Cela confirmerait ainsi l’efficacité de cette alliance, qui s’est imposée comme principale force d’opposition du pays depuis que le centre-droit et la droite sont entrés en négociation avec le Parti pour la liberté (PVV) d’extrême droite pour former un gouvernement. « Les partis progressistes ont fait campagne sur le barrage à l’extrême droite après le choc des résultats de novembre », confirme Nassreddin Taibi, correspondant aux Pays-Bas pour « Europe Elects », qui témoigne d’une campagne « marquée par les sujets nationaux ».
Mais ce score qui les place quatre points devant le PVV resterait une surprise. La moyenne des sondages prévoyait un coude-à-coude tendu entre ces deux listes. Ces dernières pointaient toutes deux à 25% des intentions de vote à la fin du mois de mai. C’est probablement une participation en hausse dans les bastions de gauche que sont Amsterdam, Utrecht et Nijmegen qui aurait fait pencher la balance vers l’alliance GL/PdvA.
Une victoire de surcroit arrachée sans le leadership de Frans Timmermans. L’ancien candidat à la présidence de la Commission européenne pour les sociaux-démocrates a brillé par son absence lors de la campagne. Il faut dire que sa popularité a sombré depuis 2019. Alors qu’il avait porté le score de la gauche aux européennes, il est désormais vu par son propre camp comme un opportuniste prêt à compromettre avec la droite.
Une soirée en demi-teinte pour l’extrême droite du PVV
Si le PVV réaliserait un score record par rapport à sa faiblesse en 2019, la déception resterait quand même de mise vu la distance qui les sépare de la gauche. La faible mobilisation de son camp pourrait lui avoir coûté la victoire symbolique. « Quand on regarde les sondages liés à la participation, seuls 22% des électeurs de GL/PdvA en novembre ne sont pas venus jeudi, alors qu’ils sont 56% chez les électeurs du PVV », précise Nassreddin Taibi.
En cause, aussi, les négociations pour former un gouvernement qui s’éternisent depuis la victoire du PVV en novembre. Les libéraux du Parti populaire (VVD), et les droites du Mouvement agriculteur-citoyen (BBB) et du Nouveau contrat social (NSC) ne sont toujours pas parvenus à un accord de gouvernement avec le PVV plus de sept mois après le scrutin et la victoire tonitruante de Geert Wilders.

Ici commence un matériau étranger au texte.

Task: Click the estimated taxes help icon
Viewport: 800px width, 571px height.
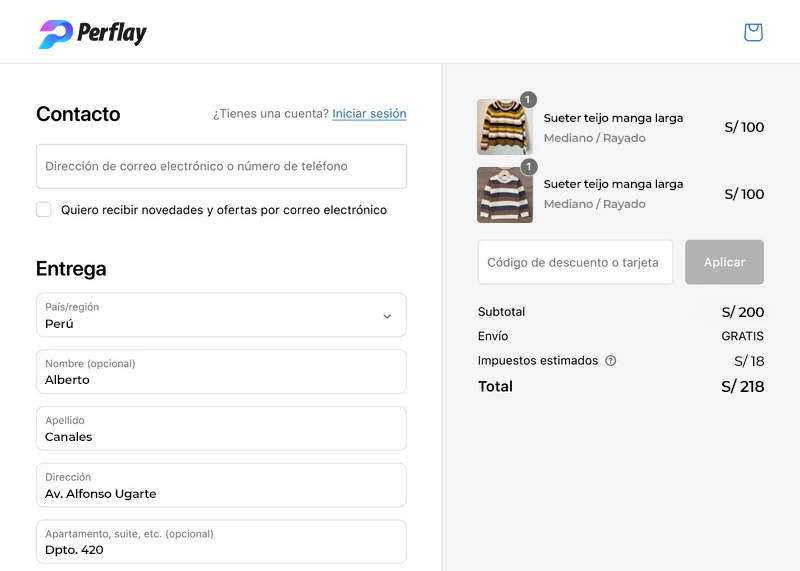Action: 611,361
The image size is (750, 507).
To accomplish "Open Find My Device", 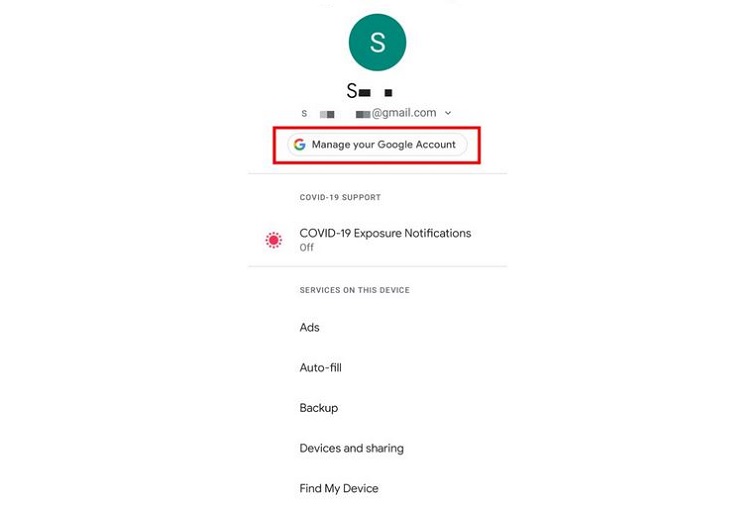I will 339,488.
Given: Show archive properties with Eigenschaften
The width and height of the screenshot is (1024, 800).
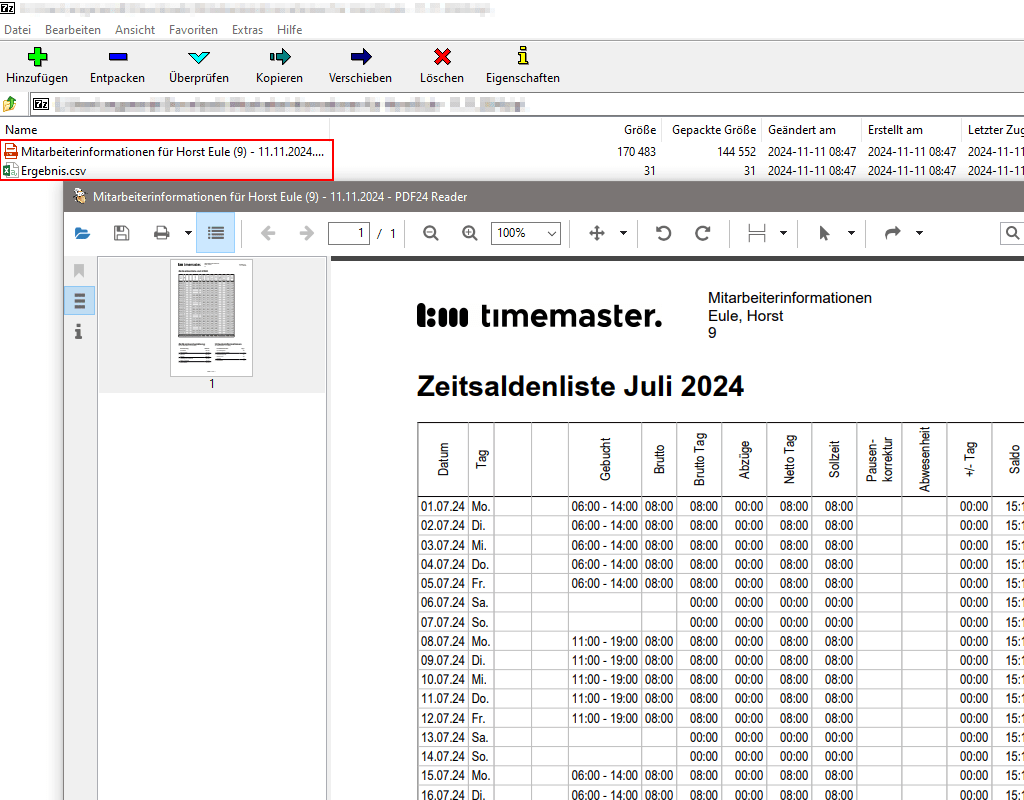Looking at the screenshot, I should tap(522, 65).
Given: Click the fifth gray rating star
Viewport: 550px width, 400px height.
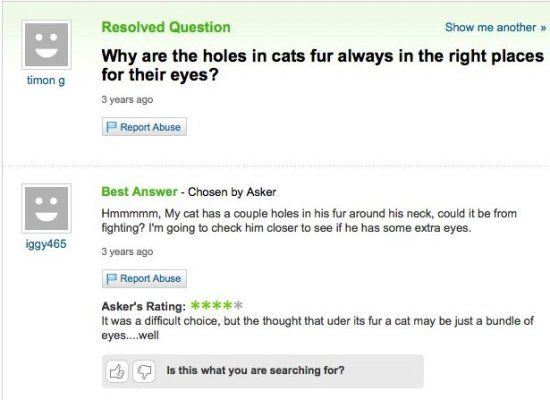Looking at the screenshot, I should coord(238,305).
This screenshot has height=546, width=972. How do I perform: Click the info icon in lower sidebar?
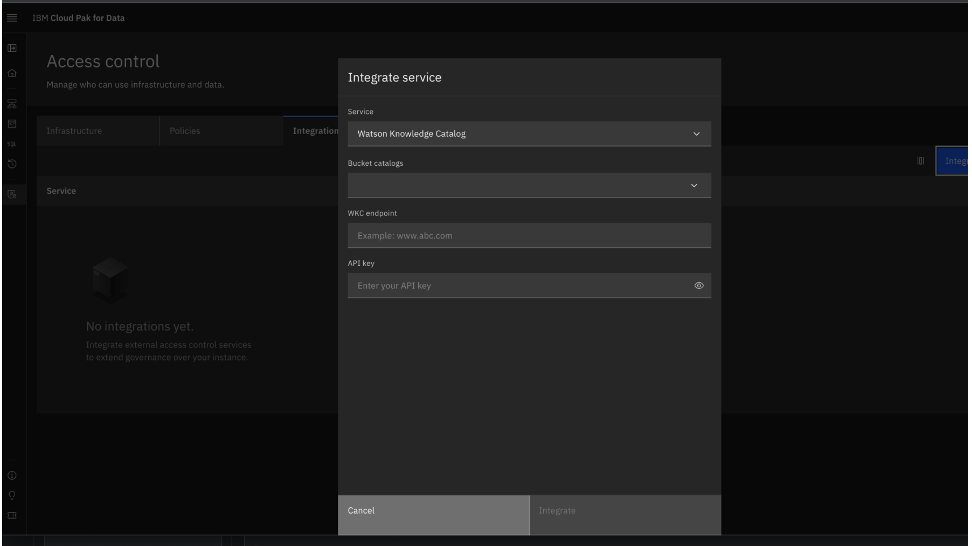(x=12, y=473)
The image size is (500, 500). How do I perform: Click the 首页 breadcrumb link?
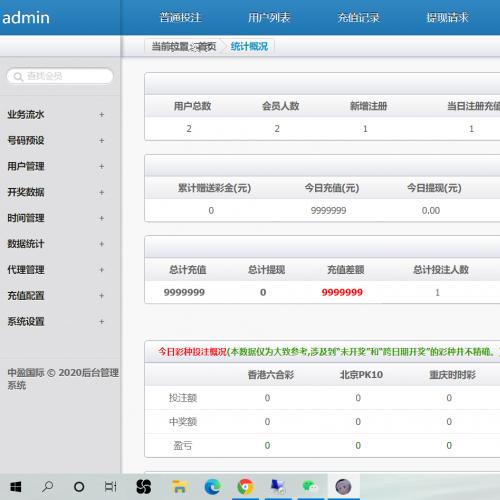coord(207,46)

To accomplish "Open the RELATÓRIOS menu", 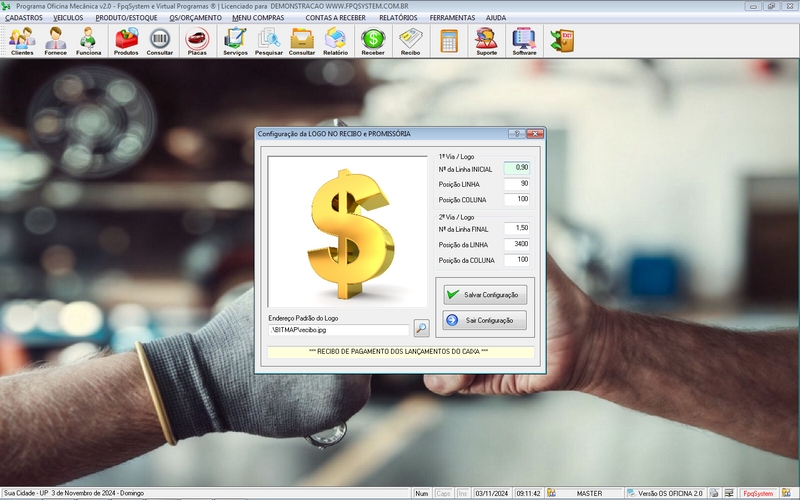I will click(398, 18).
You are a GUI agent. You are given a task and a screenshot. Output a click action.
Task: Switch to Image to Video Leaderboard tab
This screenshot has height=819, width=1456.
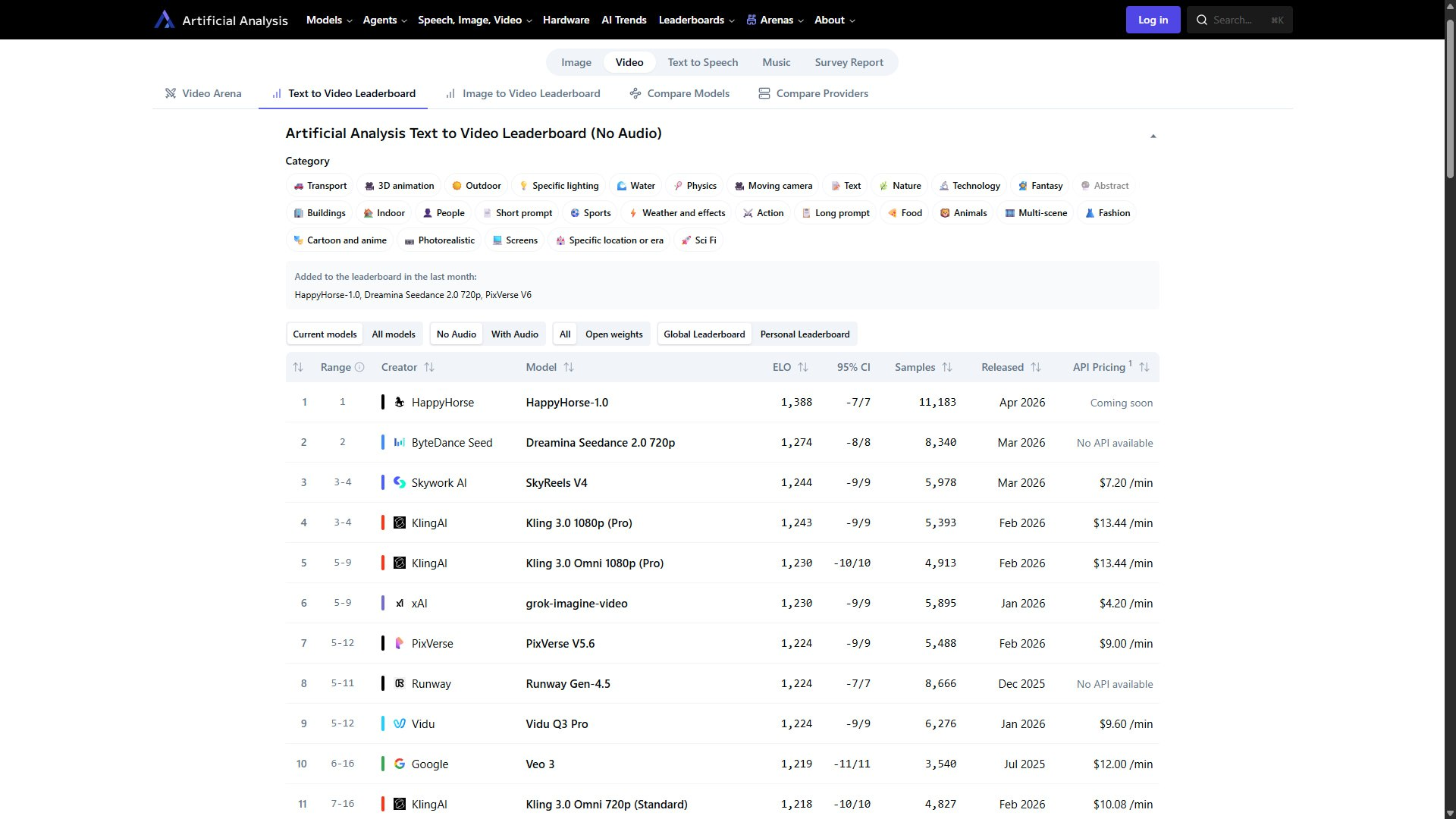coord(523,93)
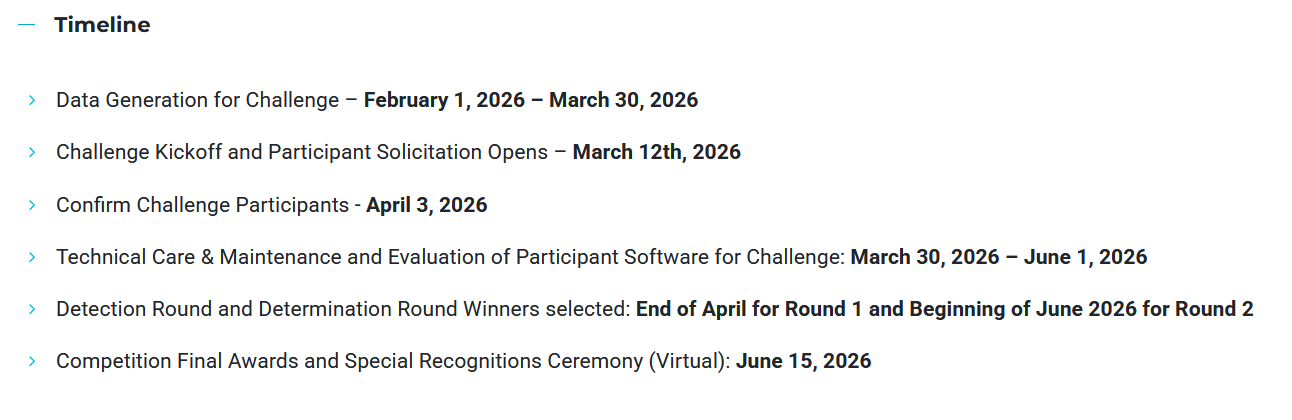Click Competition Final Awards and Special Recognitions text
Viewport: 1292px width, 420px height.
(x=391, y=361)
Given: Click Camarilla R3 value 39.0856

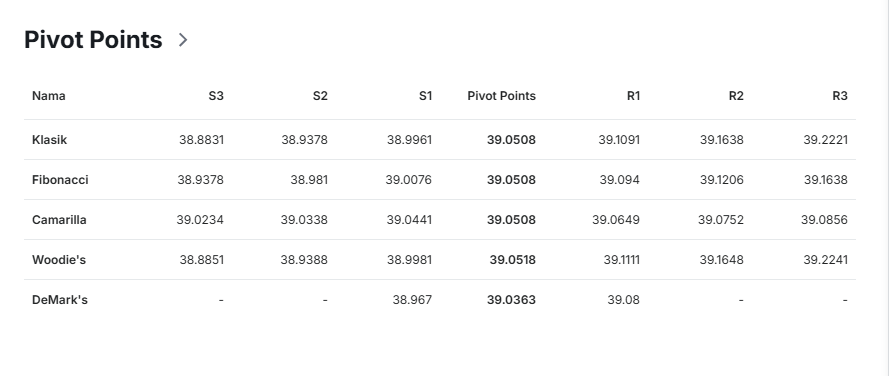Looking at the screenshot, I should (x=824, y=219).
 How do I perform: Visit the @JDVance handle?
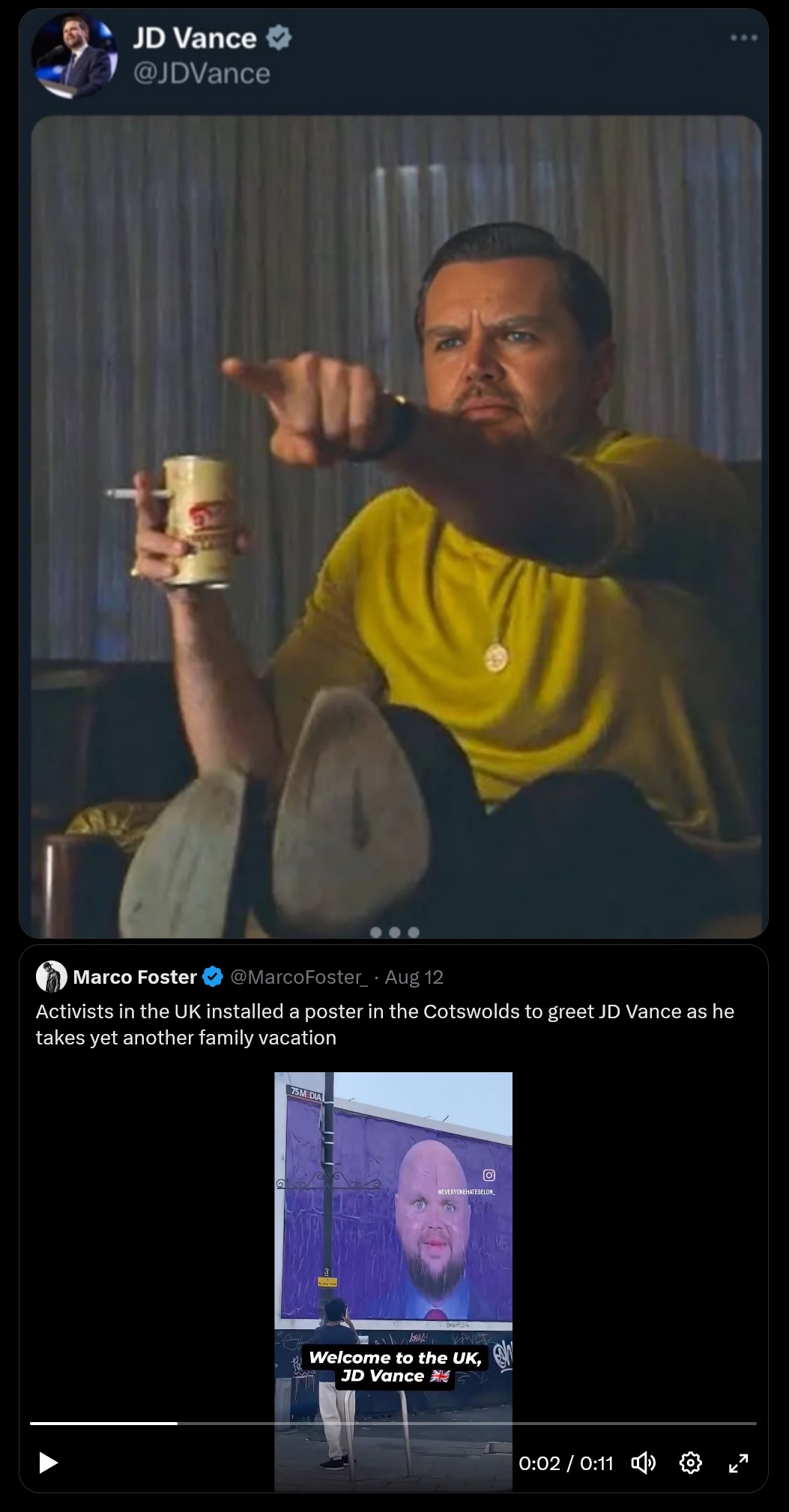[202, 73]

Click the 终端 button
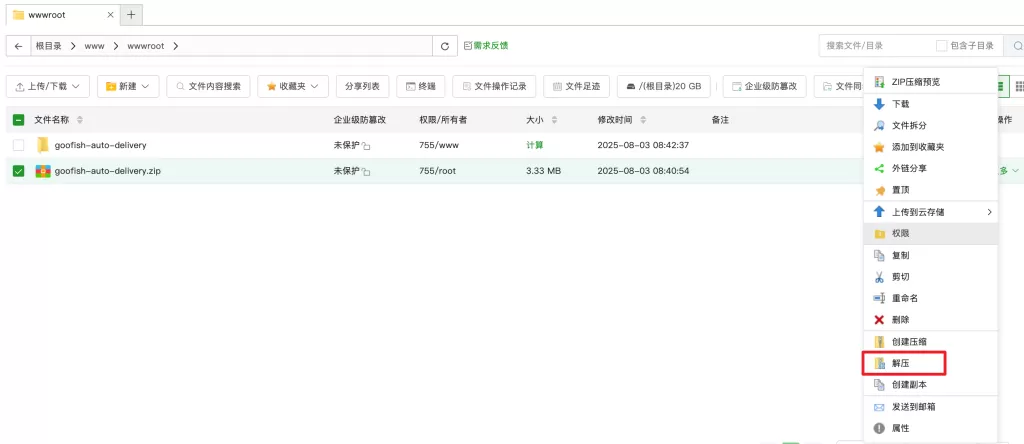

Mais malgré la sous-performance vis-à-vis des intentions de vote qui les catapultaient cinq points plus haut, ce bond de un à sept sièges resterait un très bon score pour le parti d’extrême droite.
Le VVD s’approche du pire résultat de son histoire
Avec 11,6% des suffrages selon la projection Ipsos-I&O de jeudi soir, le Parti populaire flirte avec le pire résultat qu’il n’ait jamais obtenu à une élection européenne, soit 11,4%. Qu’il semble loin, le temps du VVD aux manettes du gouvernement néerlandais de 2010 à 2023 avec Mark Rutte ! Menacé d’expulsion du groupe Renew au Parlement européen par sa présidente Valérie Hayer, et désormais sanctionné par l’électorat néerlandais, le parti n’est plus que l’ombre de lui-même.
Et la campagne n’a rien arrangé. « Le VVD s’est bizarrement lancé dans une campagne anti-PVV. Ils les ont accusés de pro-Poutine alors qu’ils sont dans le même gouvernement », s’étonne Nassreddin Taibi.
Une coalition gouvernementale qui n’obtiendrait ici pas la moitié des 31 sièges néerlandais. Les nouveaux partis BBB et NSC étaient des curiosités qui culminaient à plus de 20% des intentions de vote il y a un an. Ce sont maintenant des forces mineures autour de la barre des 5%. Et même hors coalition, l’Appel chrétien-démocrate (CDA), parti historique majeur, continuerait sa chute et tomberait pour la première fois sous les 10%. Signe que personne n’incarne plus la droite modérée aux Pays-Bas.